→ EXERCISE PROMPT
Every line in the listing below from the one with "Switch to three-column grid view" through the one with "Given: Click the Puerto Williams label" is to be reproduced exactly, both ends included; leave out the rest.
---------------
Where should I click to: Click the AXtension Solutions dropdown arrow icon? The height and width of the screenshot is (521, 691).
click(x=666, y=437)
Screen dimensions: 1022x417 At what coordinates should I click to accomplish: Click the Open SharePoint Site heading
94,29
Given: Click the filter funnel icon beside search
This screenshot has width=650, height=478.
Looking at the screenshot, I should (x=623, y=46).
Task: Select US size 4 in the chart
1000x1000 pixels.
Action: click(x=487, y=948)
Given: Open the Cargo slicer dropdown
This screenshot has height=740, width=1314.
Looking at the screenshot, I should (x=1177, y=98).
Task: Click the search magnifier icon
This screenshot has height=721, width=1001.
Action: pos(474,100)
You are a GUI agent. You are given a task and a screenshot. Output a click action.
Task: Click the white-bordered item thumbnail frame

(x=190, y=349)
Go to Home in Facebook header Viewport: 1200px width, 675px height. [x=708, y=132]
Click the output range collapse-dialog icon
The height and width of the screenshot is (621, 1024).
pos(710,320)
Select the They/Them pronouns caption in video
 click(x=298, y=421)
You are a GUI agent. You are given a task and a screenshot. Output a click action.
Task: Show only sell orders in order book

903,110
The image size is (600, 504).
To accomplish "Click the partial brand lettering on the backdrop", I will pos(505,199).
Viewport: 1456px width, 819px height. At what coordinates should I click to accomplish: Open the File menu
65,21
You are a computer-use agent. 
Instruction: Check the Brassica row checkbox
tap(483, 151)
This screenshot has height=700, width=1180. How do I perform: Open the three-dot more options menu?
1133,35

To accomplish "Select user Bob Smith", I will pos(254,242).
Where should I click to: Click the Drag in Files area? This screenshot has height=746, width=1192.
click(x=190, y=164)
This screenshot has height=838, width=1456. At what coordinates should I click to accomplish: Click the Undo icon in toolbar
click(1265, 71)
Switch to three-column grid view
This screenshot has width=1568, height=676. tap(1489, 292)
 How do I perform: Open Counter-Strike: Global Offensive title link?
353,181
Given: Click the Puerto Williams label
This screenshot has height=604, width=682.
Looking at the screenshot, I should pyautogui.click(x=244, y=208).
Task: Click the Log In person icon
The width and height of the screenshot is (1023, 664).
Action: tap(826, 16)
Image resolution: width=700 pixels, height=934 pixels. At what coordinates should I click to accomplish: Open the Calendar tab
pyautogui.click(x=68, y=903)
---------------
→ ANSWER SECTION
Switch to three-column grid view
This screenshot has width=1568, height=676. tap(1489, 292)
 How do I perform: Open Counter-Strike: Global Offensive title link?
353,181
Given: Click the Puerto Williams label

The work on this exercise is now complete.